- _Stated problem_
Copy each line of the following records verbatim, keeping every character unchanged.

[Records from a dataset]
========================================
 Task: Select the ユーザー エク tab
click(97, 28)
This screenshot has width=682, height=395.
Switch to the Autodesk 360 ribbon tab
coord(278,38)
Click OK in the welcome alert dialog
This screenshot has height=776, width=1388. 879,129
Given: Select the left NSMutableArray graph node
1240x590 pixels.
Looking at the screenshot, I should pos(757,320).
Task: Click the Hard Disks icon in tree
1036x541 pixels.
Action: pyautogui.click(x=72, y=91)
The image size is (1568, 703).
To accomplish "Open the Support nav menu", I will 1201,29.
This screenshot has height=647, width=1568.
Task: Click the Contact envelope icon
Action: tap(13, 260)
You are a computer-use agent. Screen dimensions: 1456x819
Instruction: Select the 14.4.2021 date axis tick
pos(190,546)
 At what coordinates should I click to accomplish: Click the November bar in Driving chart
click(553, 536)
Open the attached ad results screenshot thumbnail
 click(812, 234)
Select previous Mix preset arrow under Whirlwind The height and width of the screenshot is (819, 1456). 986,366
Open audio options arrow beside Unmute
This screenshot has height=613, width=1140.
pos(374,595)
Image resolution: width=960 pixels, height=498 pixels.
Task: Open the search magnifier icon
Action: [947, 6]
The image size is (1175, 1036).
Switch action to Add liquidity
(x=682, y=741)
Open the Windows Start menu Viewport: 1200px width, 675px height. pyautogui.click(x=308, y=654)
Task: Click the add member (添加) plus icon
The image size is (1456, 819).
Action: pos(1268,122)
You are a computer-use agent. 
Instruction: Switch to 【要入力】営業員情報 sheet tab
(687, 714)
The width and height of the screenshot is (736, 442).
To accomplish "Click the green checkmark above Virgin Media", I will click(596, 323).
========================================
- _Correct response_
 Task: Select the ユーザー エク tab
click(97, 28)
This screenshot has width=682, height=395.
Switch to the Autodesk 360 ribbon tab
coord(278,38)
Click OK in the welcome alert dialog
This screenshot has height=776, width=1388. 879,129
Given: Select the left NSMutableArray graph node
1240x590 pixels.
Looking at the screenshot, I should pos(757,320).
Task: Click the Hard Disks icon in tree
1036x541 pixels.
Action: pyautogui.click(x=72, y=91)
The image size is (1568, 703).
To accomplish "Open the Support nav menu", I will 1201,29.
This screenshot has height=647, width=1568.
Task: Click the Contact envelope icon
Action: tap(13, 260)
You are a computer-use agent. Screen dimensions: 1456x819
Instruction: Select the 14.4.2021 date axis tick
pos(190,546)
 At what coordinates should I click to accomplish: Click the November bar in Driving chart
click(553, 536)
Open the attached ad results screenshot thumbnail
 click(812, 234)
Select previous Mix preset arrow under Whirlwind The height and width of the screenshot is (819, 1456). 986,366
Open audio options arrow beside Unmute
This screenshot has height=613, width=1140.
pos(374,595)
Image resolution: width=960 pixels, height=498 pixels.
Task: Open the search magnifier icon
Action: [947, 6]
The image size is (1175, 1036).
Switch action to Add liquidity
(x=682, y=741)
Open the Windows Start menu Viewport: 1200px width, 675px height. pyautogui.click(x=308, y=654)
Task: Click the add member (添加) plus icon
The image size is (1456, 819).
Action: pos(1268,122)
You are a computer-use agent. 
Instruction: Switch to 【要入力】営業員情報 sheet tab
(687, 714)
The width and height of the screenshot is (736, 442).
To accomplish "Click the green checkmark above Virgin Media", I will click(596, 323).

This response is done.